Which raises another more or less related matter. Someone whose opinion I generally respect a lot recently suggested to me that I not take some of my mother’s more aggressive behaviors of the past 9 months “personally,” since some of them were functions of her increasing dementia. People used to say the same thing to me about my mother-in-law’s various modes of behavior toward me. Many would suggest that I not take the crap-oid behavior of the girls in the car personally–that none of these things is actually “about me.” It was during those early years of my marriage that I had an epiphany. My mother-in-law’s nastiness was happening TO ME. It didn’t matter that it didn’t matter who I was–that she’d have been beastly to anyone my only-child-of-an-Irish-Catholic-widow-who-was-also-deaf had had the temerity to marry. He married ME, and I was the one getting poked in the kidneys every time she caught us embracing. I concluded then that the whole don’t-take-it-personally thing is serious garbage. That is a suggestion that we not feel what we are feeling.

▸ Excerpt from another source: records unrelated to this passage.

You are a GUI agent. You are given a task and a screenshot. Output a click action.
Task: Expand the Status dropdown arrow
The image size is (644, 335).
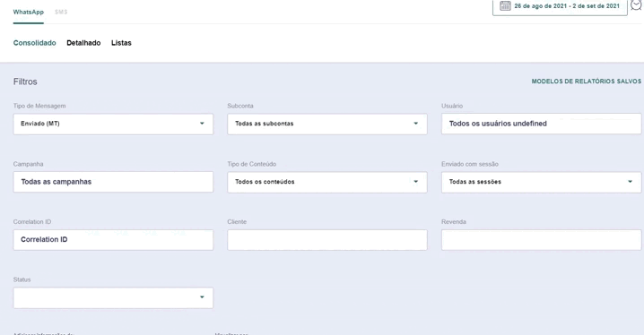pos(202,297)
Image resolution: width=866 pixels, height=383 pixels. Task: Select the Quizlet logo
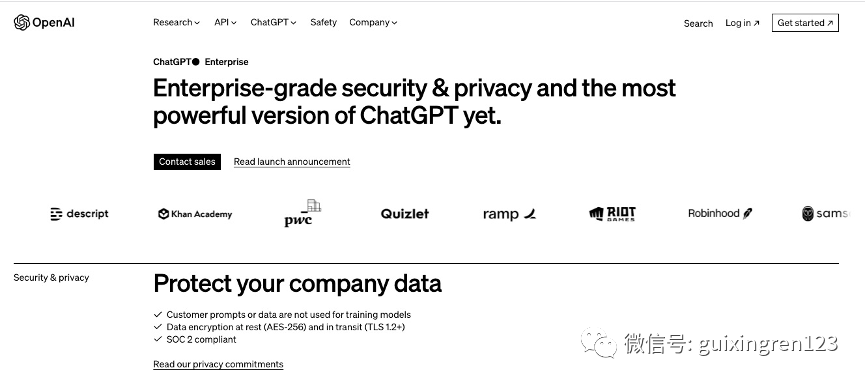click(x=405, y=214)
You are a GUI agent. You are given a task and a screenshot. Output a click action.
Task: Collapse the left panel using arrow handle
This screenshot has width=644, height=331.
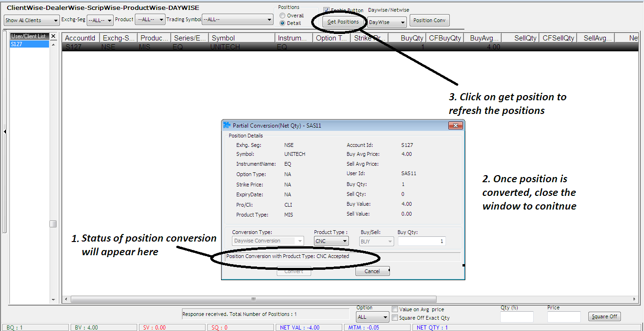[5, 132]
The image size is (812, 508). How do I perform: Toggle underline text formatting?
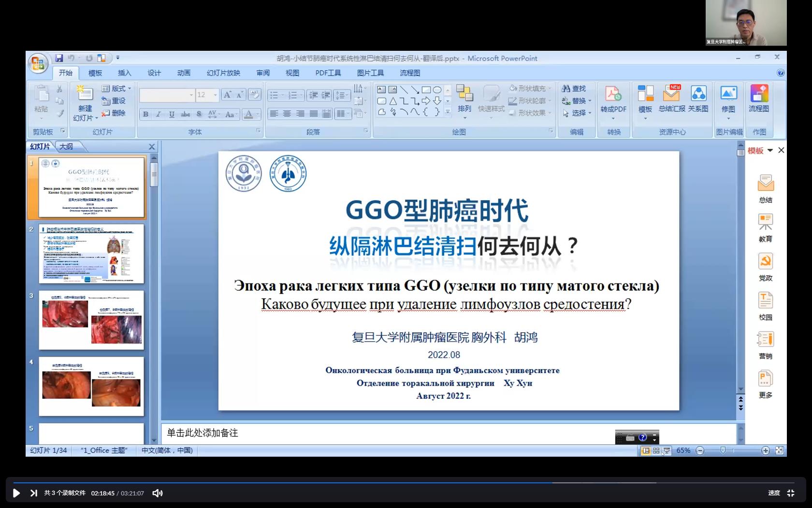(172, 114)
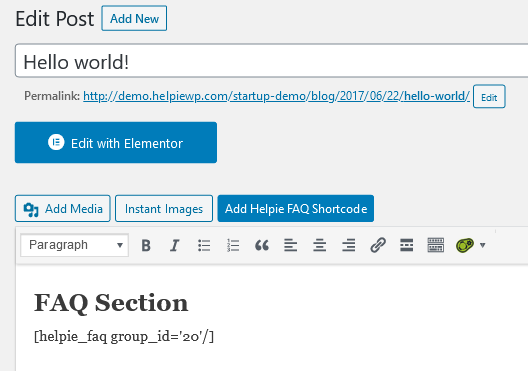This screenshot has height=371, width=528.
Task: Align text center
Action: (320, 245)
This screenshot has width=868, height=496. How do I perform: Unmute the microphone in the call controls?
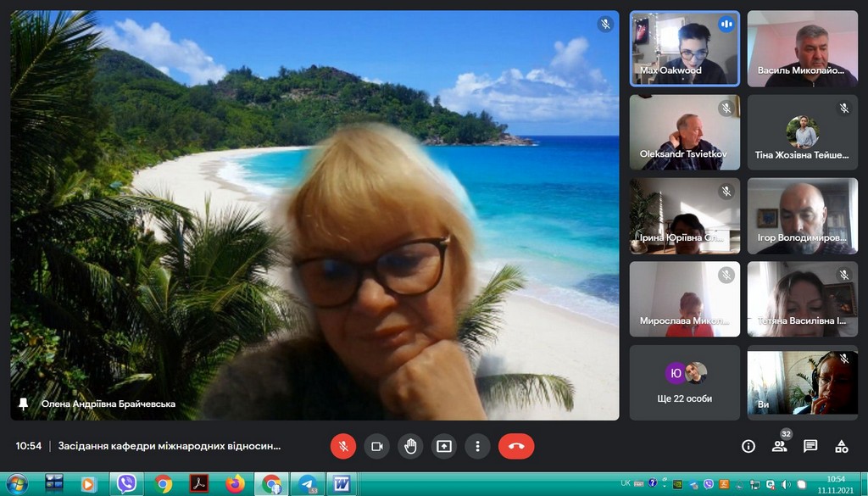click(343, 446)
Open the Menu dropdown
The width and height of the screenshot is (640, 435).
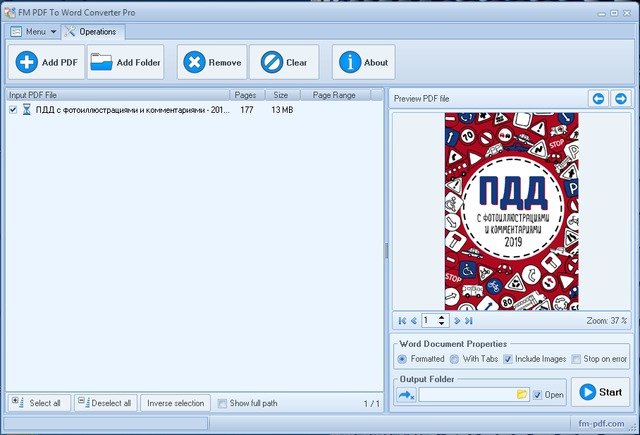click(x=33, y=32)
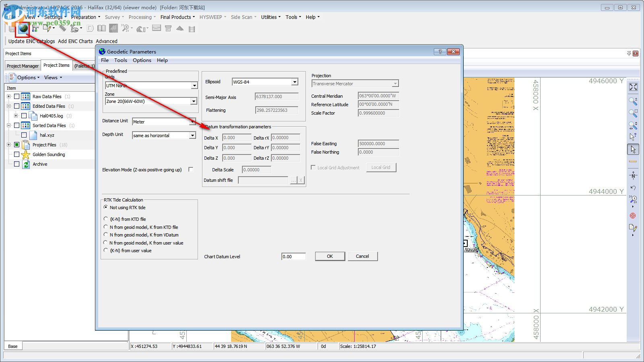Switch to the Project Manager tab
Viewport: 644px width, 362px height.
(23, 66)
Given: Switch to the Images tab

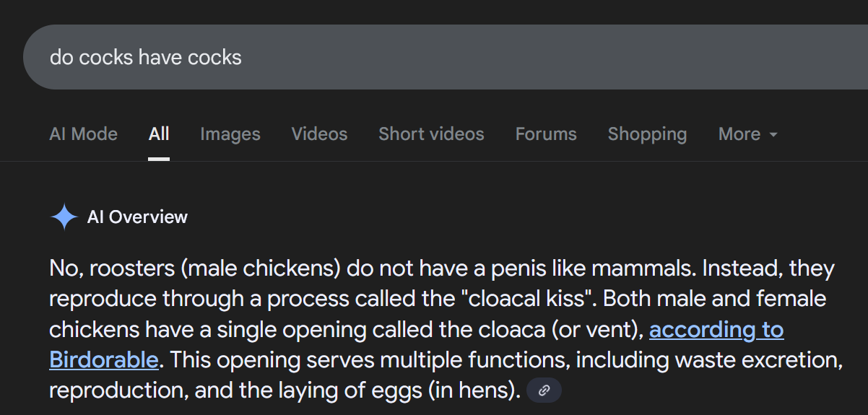Looking at the screenshot, I should (x=230, y=134).

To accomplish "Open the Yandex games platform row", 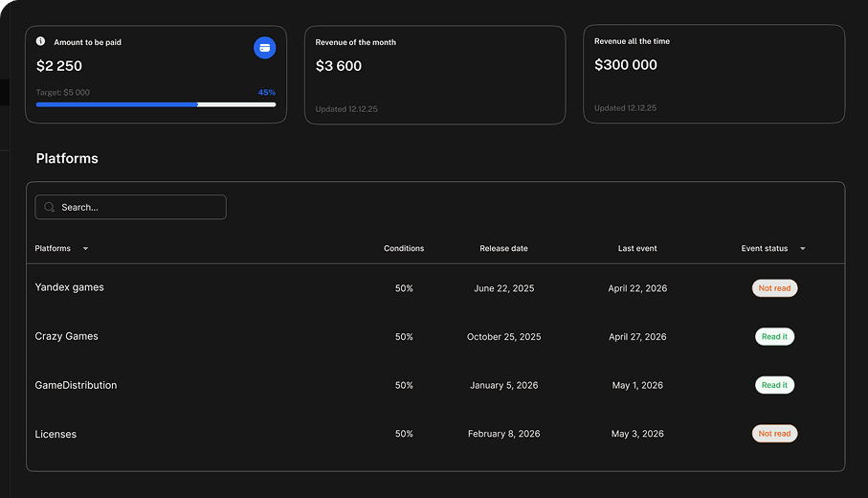I will pos(70,287).
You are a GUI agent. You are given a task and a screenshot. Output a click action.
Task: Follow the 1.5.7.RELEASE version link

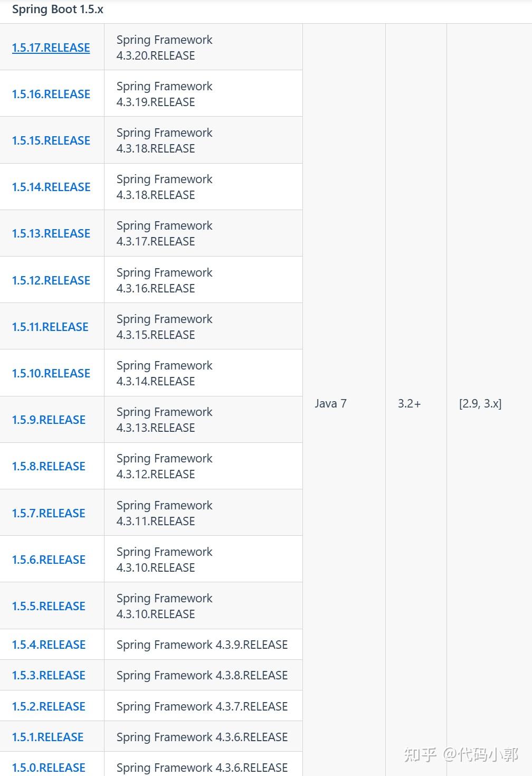click(x=49, y=513)
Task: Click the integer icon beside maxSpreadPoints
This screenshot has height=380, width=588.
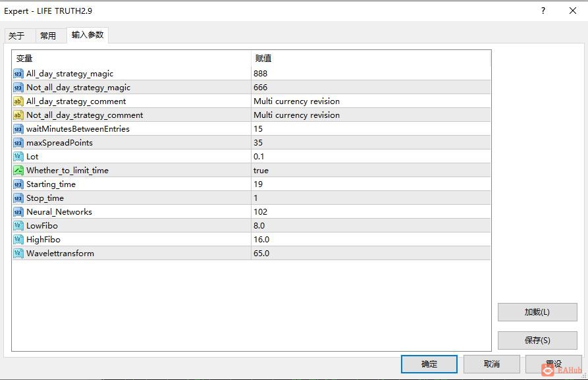Action: [18, 143]
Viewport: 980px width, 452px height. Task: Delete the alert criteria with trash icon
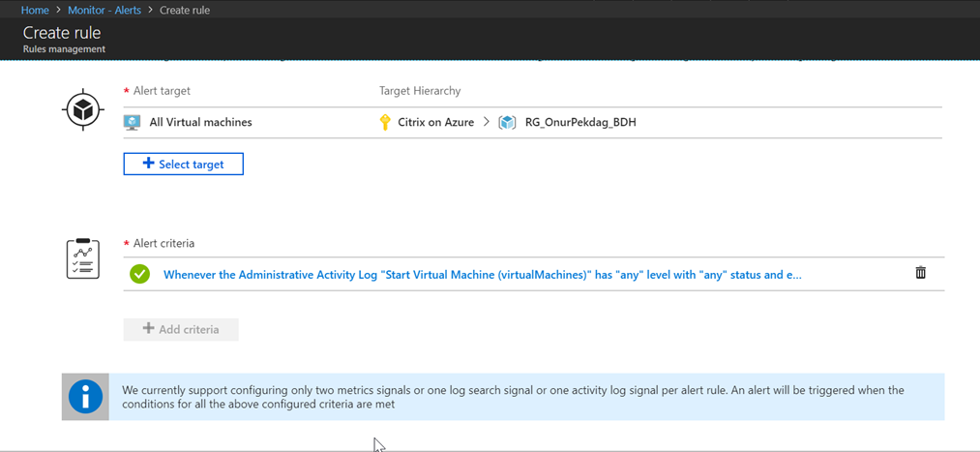(x=921, y=273)
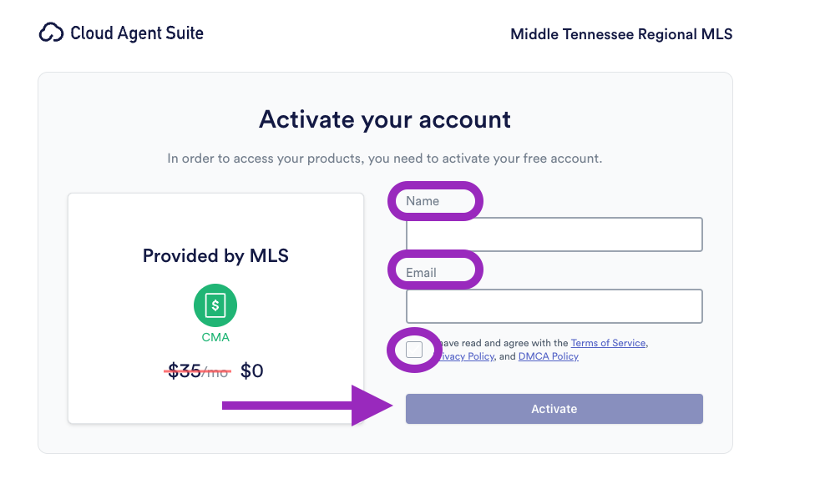Click the Activate your account heading

tap(385, 119)
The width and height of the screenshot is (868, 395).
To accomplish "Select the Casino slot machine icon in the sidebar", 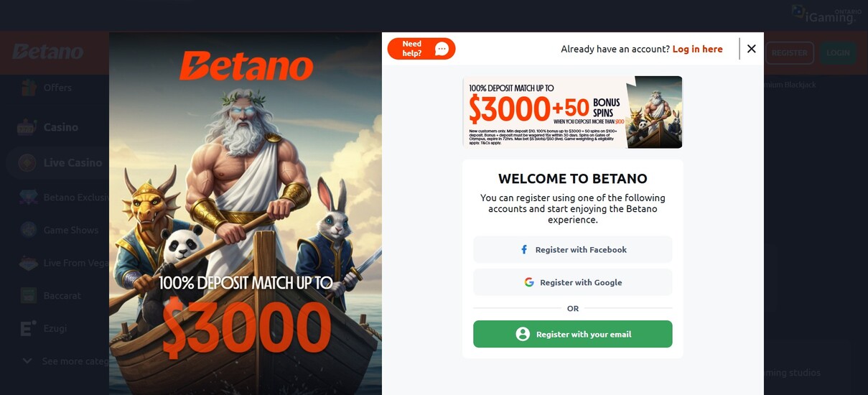I will click(x=27, y=127).
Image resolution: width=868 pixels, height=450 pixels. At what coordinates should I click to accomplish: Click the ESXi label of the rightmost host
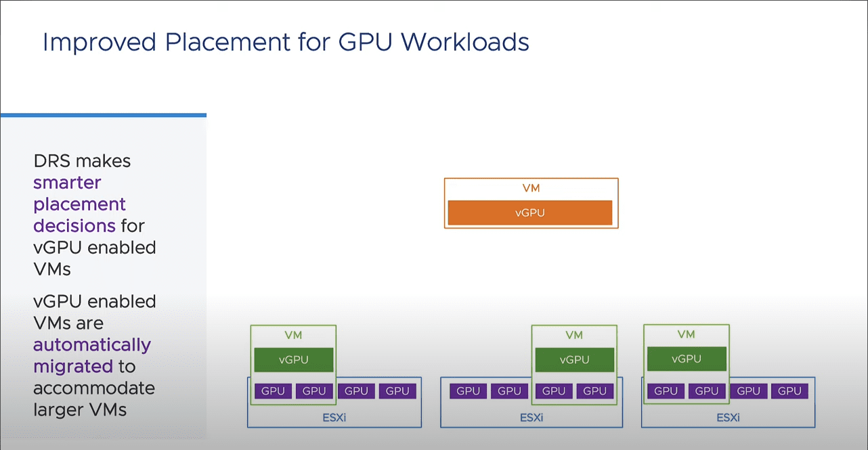pos(728,417)
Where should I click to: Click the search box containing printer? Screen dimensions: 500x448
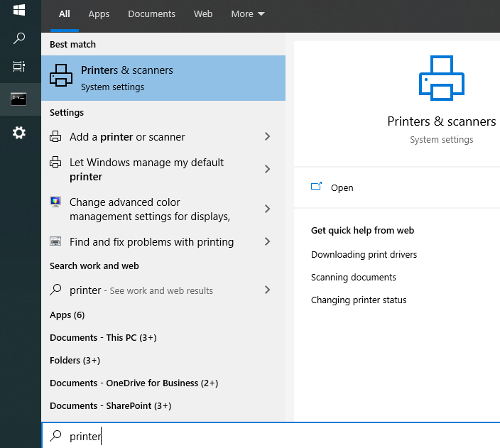270,436
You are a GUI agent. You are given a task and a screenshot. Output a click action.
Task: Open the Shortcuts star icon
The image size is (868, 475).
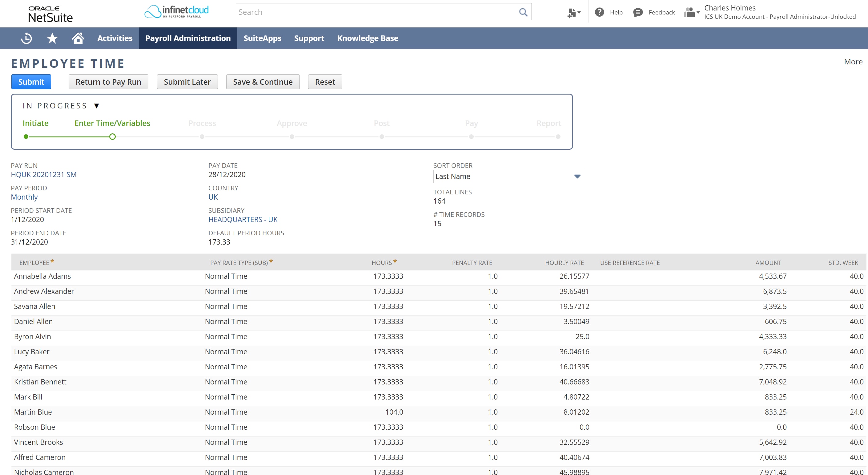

I’m not saying that we should wallow in our bruises. But there’s a saying somewhere that “you can bury your feelings, but you bury them alive” that seems to me to be an important bit of wisdom. And that telling other people to bury their feelings is maybe one of the most pervasive microaggressions.
Nor am I suggesting that we carry grudges. My lovely therapist says that carrying a grudge is like shooting yourself in the foot and waiting for the other person to bleed. True that.
But there has to be some large territory in between burying feelings alive and shooting ourselves in the feet. And it would probably be useful to remember that the business of processing our hurts is something that involves infinite variations and modes, sometimes even within one person.
Eventually, I’ll turn my mother-in-law (who truly, fiercely loved her son) into a comic novel. And, in the order of things here in The Second Smallest State, I may end up teaching one or more of those dumbass girls from that car. No chance that I’ll recognize her/them, but the Universe would probably be amused.